GROUSSET Pascal (1846-1909)

89eme division (1ere ligne)
lundi 2 avril 2007.
 

Journaliste et membre de la Commune

Originaire de Corse, il est né à Corte en 1846. Il devient bachelier après des études secondaires au lycée Charlemagne, il fait durant 4 ans des études de médecine à Paris, il est reçu au concours d’externat en 1865 puis il abandonne et se tourne alors vers le journalisme et signe ses articles du pseudonyme Philippe Daryl.

Ses articles publiés dans le journal Le Temps, sous le pseudonyme de Philippe Daryl, essentiellement, sur le sport et l’éducation ainsi que son ouvrage La Renaissance physique (1888), proposent une vision communarde des pratiques physiques opposée à la vision « versaillaise » des pratiques sportives. Il souhaite valoriser les plus faibles et les plus en difficulté ainsi que le plus grand nombre de pratiquants contrairement au modèle sportif qui valorise le champion et le plus petit nombre. Il écrira pourtant un tome de l’Encyclopédie des Sports de 1892 consacré aux jeux de balles et de ballons. Mais il cherche davantage à promouvoir les jeux français que les sports anglais qu’il discrédite dans plusieurs articles du Temps. Il crée en octobre 1888, la Ligue Nationale d’Education Physique qui globalement rejette l’activité sportive en la considérant comme politiquement et moralement néfaste. Il s’oppose ainsi frontalement à Jules Simon qui a créé en juin de la même année un « comité pour la propagation des exercices physiques ».

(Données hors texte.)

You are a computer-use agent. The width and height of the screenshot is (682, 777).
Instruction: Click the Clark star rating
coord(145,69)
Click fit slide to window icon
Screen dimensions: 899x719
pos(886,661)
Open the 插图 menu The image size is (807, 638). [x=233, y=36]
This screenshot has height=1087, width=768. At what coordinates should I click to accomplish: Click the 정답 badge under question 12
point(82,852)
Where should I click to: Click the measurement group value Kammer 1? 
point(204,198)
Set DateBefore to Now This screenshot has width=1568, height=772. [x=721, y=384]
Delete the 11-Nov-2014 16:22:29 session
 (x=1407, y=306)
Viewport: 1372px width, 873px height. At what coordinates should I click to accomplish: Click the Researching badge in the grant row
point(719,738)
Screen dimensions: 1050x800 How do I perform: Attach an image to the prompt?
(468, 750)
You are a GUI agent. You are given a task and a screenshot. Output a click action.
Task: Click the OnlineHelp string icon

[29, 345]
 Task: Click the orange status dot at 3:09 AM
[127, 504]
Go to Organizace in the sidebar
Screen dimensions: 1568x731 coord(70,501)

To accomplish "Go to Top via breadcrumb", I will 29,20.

Grousset est un opposant résolu du régime impérial mais il s’engage durant la guerre de 1870. Avec l’arrivée de la Commune de Paris, il débute une troisième carrière d’homme politique. Il est élu membre du gouvernement provisoire de la Commune puis il est désigné comme délégué aux relations extérieures. Son engagement politique et son travail dans le journalisme le conduiront à s’occuper des problèmes relatifs à l’enseignement. Il est alors condamné par le gouvernement de Versailles à la déportation en Nouvelle-Calédonie, où il arrive en 1872. Il s’en échappe en 1874 en compagnie d’Henri Rochefort, Olivier Pain, Charles Bastien, Achille Ballière et François Jourde, rejoint l’Australie puis se réfugie en Angleterre où il enseigne. Il rentre en France lors de l’amnistie de 1880.

En 1893, il devient député du XIIème arrondissement de Paris et le restera jusqu’à sa mort survenue en 1909. Il repose dans la 89e division.